The move did little to quell what had become a nationwide uproar and a serious distraction from the business at hand for Barchi and the university. In addition to calls for Pernetti’s dismissal, some suggested that Barchi should go as well. On the same day that Rice was fired, a letter from members of the Rutgers faculty began circulating (eventually accumulating up to 50 signatures) calling for Barchi to step down, citing his handling of the Rice affair as well as his “pattern of lack of transparency” and “lack of regard for issues of diversity.” (The latter charge stemmed largely from Barchi’s expressed view that the New Brunswick-Piscataway campus should be the “research” institution, Camden the “social service” campus and Newark the “diversity” school.) Barchi remained at the helm, but Pernetti resigned on April 5, along with John B. Wolf, the university’s general counsel, who had sanctioned Rice’s initial suspension and fine.

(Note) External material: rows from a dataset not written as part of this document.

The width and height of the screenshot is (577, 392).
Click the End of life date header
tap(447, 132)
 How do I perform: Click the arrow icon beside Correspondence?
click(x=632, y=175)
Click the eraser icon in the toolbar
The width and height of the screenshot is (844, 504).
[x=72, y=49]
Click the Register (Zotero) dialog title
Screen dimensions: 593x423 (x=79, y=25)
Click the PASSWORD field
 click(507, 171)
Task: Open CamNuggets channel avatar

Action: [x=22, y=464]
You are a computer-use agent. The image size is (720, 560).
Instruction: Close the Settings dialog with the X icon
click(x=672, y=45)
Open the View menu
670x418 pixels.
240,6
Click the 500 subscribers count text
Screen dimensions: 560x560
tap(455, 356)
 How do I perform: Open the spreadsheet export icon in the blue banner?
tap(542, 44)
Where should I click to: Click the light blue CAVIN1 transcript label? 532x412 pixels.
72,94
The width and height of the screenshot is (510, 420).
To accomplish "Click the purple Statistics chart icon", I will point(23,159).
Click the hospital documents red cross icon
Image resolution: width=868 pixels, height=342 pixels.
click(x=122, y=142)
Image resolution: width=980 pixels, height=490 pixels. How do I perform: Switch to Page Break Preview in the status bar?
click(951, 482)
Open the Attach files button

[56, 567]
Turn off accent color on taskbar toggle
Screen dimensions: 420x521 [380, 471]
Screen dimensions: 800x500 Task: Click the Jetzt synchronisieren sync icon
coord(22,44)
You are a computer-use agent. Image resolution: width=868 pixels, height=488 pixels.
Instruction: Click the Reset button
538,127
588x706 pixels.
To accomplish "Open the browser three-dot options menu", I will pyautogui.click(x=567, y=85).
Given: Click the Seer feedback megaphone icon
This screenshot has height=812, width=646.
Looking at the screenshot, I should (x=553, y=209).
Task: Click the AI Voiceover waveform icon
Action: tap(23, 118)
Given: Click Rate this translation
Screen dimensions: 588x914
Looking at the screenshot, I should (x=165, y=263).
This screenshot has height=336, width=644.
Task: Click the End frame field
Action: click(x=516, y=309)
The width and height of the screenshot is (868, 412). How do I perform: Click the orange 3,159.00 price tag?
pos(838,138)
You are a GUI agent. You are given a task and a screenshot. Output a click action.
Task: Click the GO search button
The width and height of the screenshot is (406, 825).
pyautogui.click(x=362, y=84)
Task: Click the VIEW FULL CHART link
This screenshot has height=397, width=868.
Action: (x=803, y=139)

Barchi is pressing ahead with the work he signed on to complete—something that’s looking tougher than he might have expected in March. “My goal,” he said then, “is to make Rutgers be appreciated as among the best public, comprehensive, research-intensive institutions in the nation, so that when you think of the best, you think of Rutgers.” The basketball scandal has clearly been a setback in that regard, a media uproar that doesn’t want to subside. In early May, it was revealed that Eddie Jordan, who replaced Rice as coach, hadn’t actually graduated from Rutgers as the university had announced. (He did complete 103 credit hours, just shy of the number needed for a degree.) He was kept on nonetheless. Before the month was out, the Star-Ledger reported that Julie Hermann, hired to replace Pernetti as athletic director, had been accused of “mentally and verbally abusing student athletes” while head coach of the University of Tennessee women’s volleyball team in the 1990s.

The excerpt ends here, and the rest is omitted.